La chiesa, tramite la Casa della Carità gestita da un prete che passa per un illuminato, applica all'interno del campo un patto chiamato Patto di legalità. La responsabilità delle azioni diventa collettiva: così se un individuo fa qualcosa contraria al patto, tutta la famiglia ne paga le conseguenze. Il campo, inoltre,  sembra un lager: container, baracche e roulotte dietro un enorme cimitero,  in mezzo al nulla.
La comunità Rom in questi anni ha continuato a organizzarsi, a partecipare anche ai vari scioperi operai. Così,  quando si è parlato di pacchetto sicurezza e di prendere le impronte ai bambini,  quando la situazione è diventata pesantissima a causa dei continui attacchi in tutta Italia ai campi Rom che venivano bruciati e distrutti,  il comitato antirazzista, insieme ai Rom del campo di via Barzaghi e insieme a tutte le forze politiche che hanno aderito, ha fatto una campagna di mobilitazione di 2 giorni che si è conclusa con una manifestazione con circa un migliaio tra italiani e "zingari" donne, bambini, uomini.
È stata un'esperienza eccitante anche perché, nonostante parte del comitato fosse composto anche da rom, non era scontato che l'iniziativa riuscisse.
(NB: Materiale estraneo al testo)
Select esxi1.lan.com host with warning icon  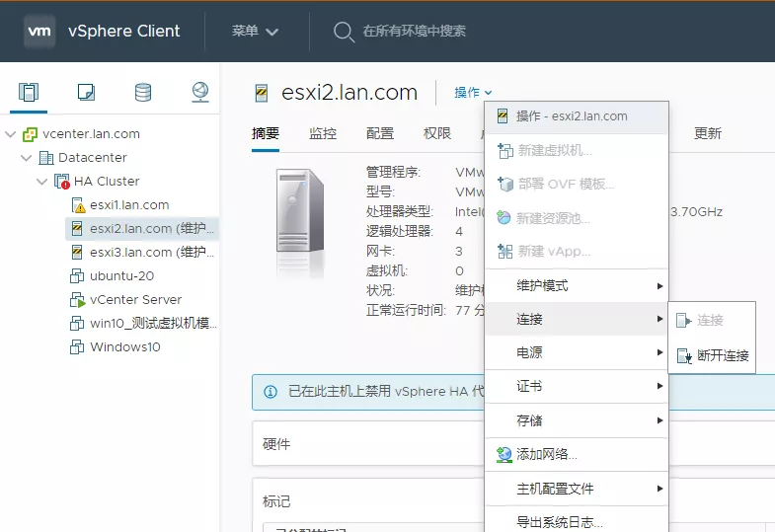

Alla vigilia della due giorni di manifestazioni molti hanno subito ricatti, ci sono state intimidazioni e rastrellamenti notturni dentro al campo. 

5. anche nel CPT di Milano ci sono stati segnali di rivolta. Che caratteristiche ha assunto?
 Anche qui il comitato ha avuto un compito strategico per rompere il muro del silenzio, che circonda i CPT. A fine giugno, inizio luglio ci sono state delle rivolte: nella sezione dei Trans la repressione della polizia è stata la più feroce. Si è venuti a conoscenza di quanto stava succedendo e si è riusciti, tramite alcuni contatti telefonici, a fare da cassa di risonanza a ciò che succedeva all'interno del CPT. Tramite trasmissioni radio, picchetti davanti al CPT di Via Corelli al costo di denunce, forti manifestazioni di solidarietà si è riuscito a diminuire le provocazioni poliziesche, le botte, la repressione contro le persone che sono trattenute. Anche qui, come nei campi Rom, la chiesa con la Croce Rossa ha avuto il suo ruolo fortemente repressivo, la gestione del Centro di Detenzione, infatti,  è affidato alla Croce Rossa. La pressione esterna ha fatto sì che liberasse chi aveva avuto a che fare con le proteste e aveva subìto in modo violento la repressione con percosse e insulti. Per tutto il periodo estivo c'è stato un susseguirsi di rivolte dovute alle condizioni ignobili degli "ospiti" (così vengono chiamati i reclusi).
Il comitato oltre ad attivarsi in appoggio alle lotte ha cercato anche di dare una mano mettendo a disposizione strutture legali e di solidarietà immediata.